UPDATED 16:10 EDT / MAY 14 2013

Before it can Transform the Enterprise, IT Needs to Transform Itself

The irony is that IT, who’s job is to transform the enterprise with automation, has the least management sophistication in the enterprise,” says Frank Slootman, CEO of ServiceNow, a company dedicated to bringing proven management automation to IT.

Large enterprise IT shops typically run their multibillion dollar budgets on spreadsheets. Every process is manual, requests and complaints arrive as e-mails and IMs, people are on the phone all day. As a result, nobody really knows what’s going on, the CIO has no visibility into the overall processes he is supposed to be managing, requests get lost or forgotten, no one can identify problems with the process much less fix them to improve efficiencies. “It is astounding to me that corporate America — Coca-Cola, the New York Stock Exchange, Eli Lilly, etc. — have completely fragmented, sprawling IT environments. An executive at Citi told me, ‘We’re a global bank, but we don’t have a global IT organization.
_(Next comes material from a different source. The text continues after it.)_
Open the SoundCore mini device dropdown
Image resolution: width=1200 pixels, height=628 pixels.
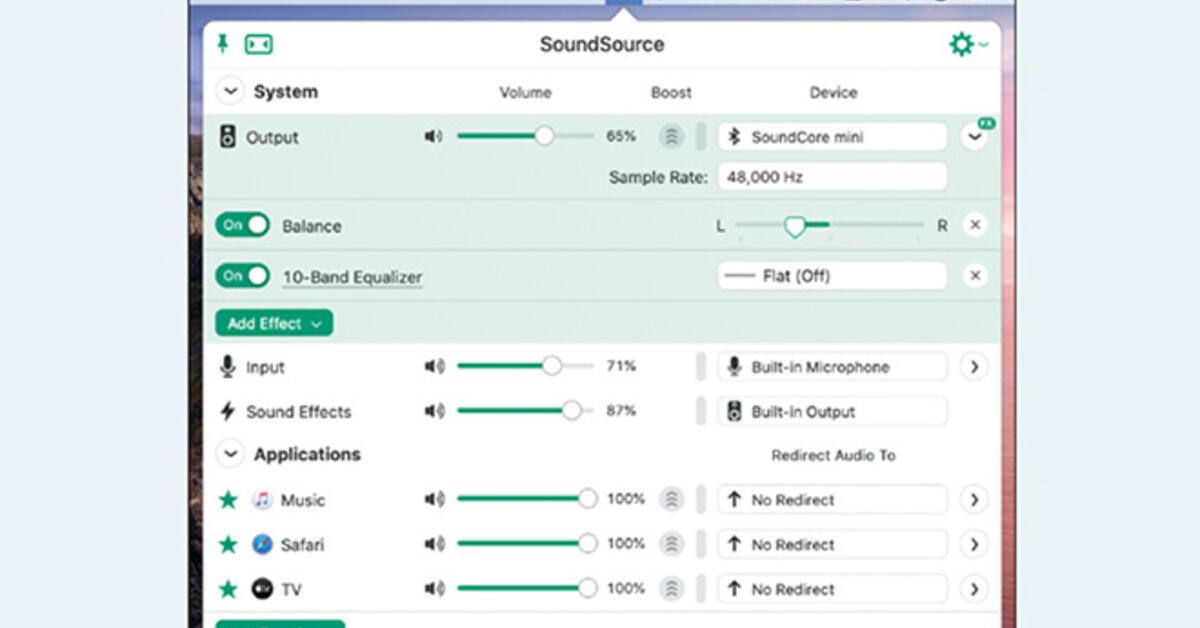click(x=831, y=137)
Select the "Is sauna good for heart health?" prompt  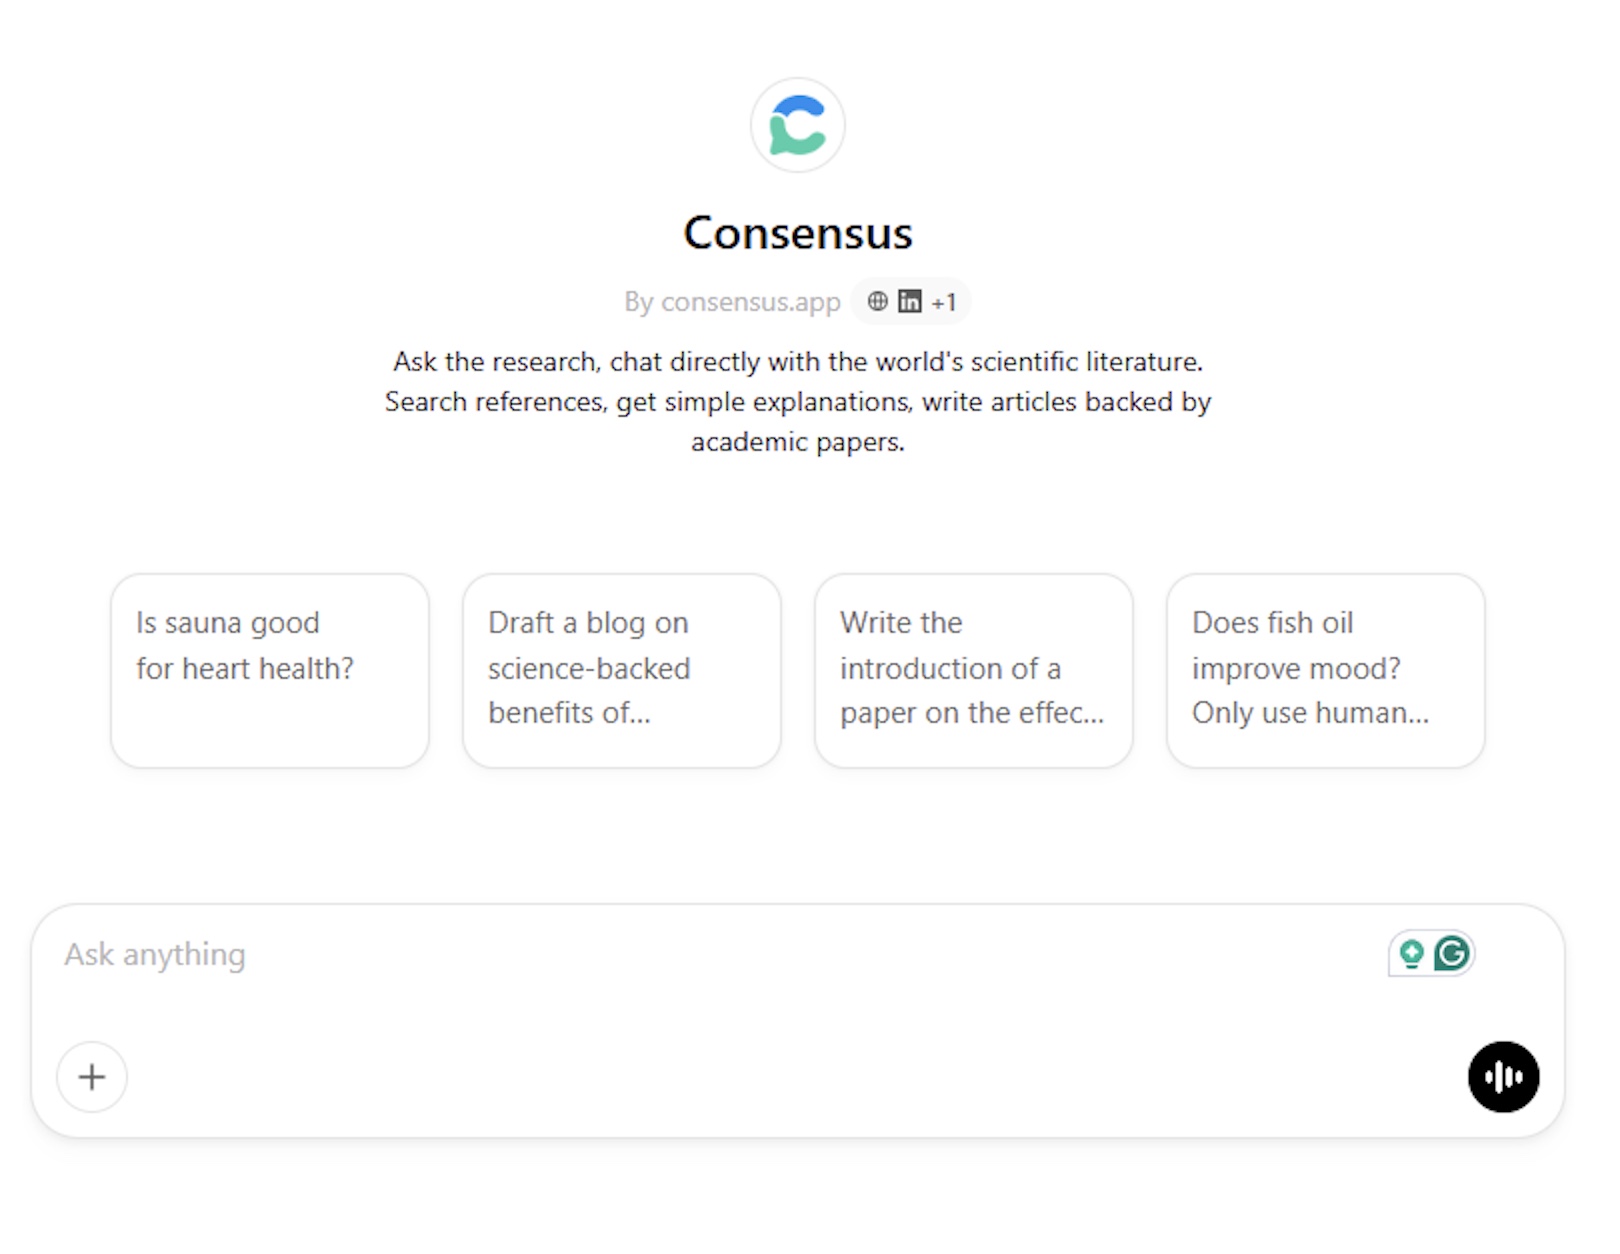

As a result, Slootman told Wikibon Cofounder David Vellante in theCUBE from the ServiceNow Knowledge 2013 conference in Las Vegas, instead of driving the business, the ITO is being driven by it. The goal of ServiceNow is to get the ITO out of reactive mode and free it to innovate and create the revolutionary opportunities that are the promise of the new technologies.

“We’re trying to turn the tables here,” Slootman said. “The whole history of IT has been one big end around.” Client-server, for instance, was IT finally incorporating the desktop systems that business units and individuals had brought into enterprises a decade before despite IT non-participation at best and active resistance at worst. Cloud services came into the organization before IT realized they were there, brought in often by heads of sales or other business unit leaders to solve problems that internal IT was not tackling. “The CIOs aren’t running anything. They are being run by it. This lack of ability to drive things is unacceptable to those businesses.”

The tools of this major change are workflow and associated management automation technologies and, of course, the streamlined business processes they mandate. “The impact of moving from e-mail & Excel to a record workflow system on organizational efficiency is tremendous,” Slootman said.

The result in a sentence is that CIOs and ITOs move from constant reactionary mode, constantly putting out fires and working full time just to keep the lights on, to focusing on defining the structure and manner of delivery of IT services. It makes it possible for IT to restructure into true services and, through providing the platform and tools to support common, defined processes, supports those services.

It gives them the hard, up-to-date data on what is happening and how productivity and efficiency are improving okay single, central pane-of-glass, whereas previously that data, if it existed at all, was fragmented in multiple spreadsheets scattered through the organization, preventing meaningful central management.

So far ServiceNow has penetrated a mere 14 percent of its core target market of the Fortune 2000 customers. The street actually sees that as a positive, Slootman says. It means that as large and fast growing as it now is, ServiceNow has plenty of headroom for further growth.

“IT has reams of people on their staffs,” he says. “Large financial institutions have tons of people on their IT staffs because the processes require so many touch points.” Every time someone writes an e-mail that person should be thinking, ‘Could I be filling out a process request form instead.’ All those touch points need to be automated, and that is what ServiceNow does.

“You had better have a good reason every time you touch a process,” he says, “because every time you do, you go from the speed of light to the speed of a dirt road.”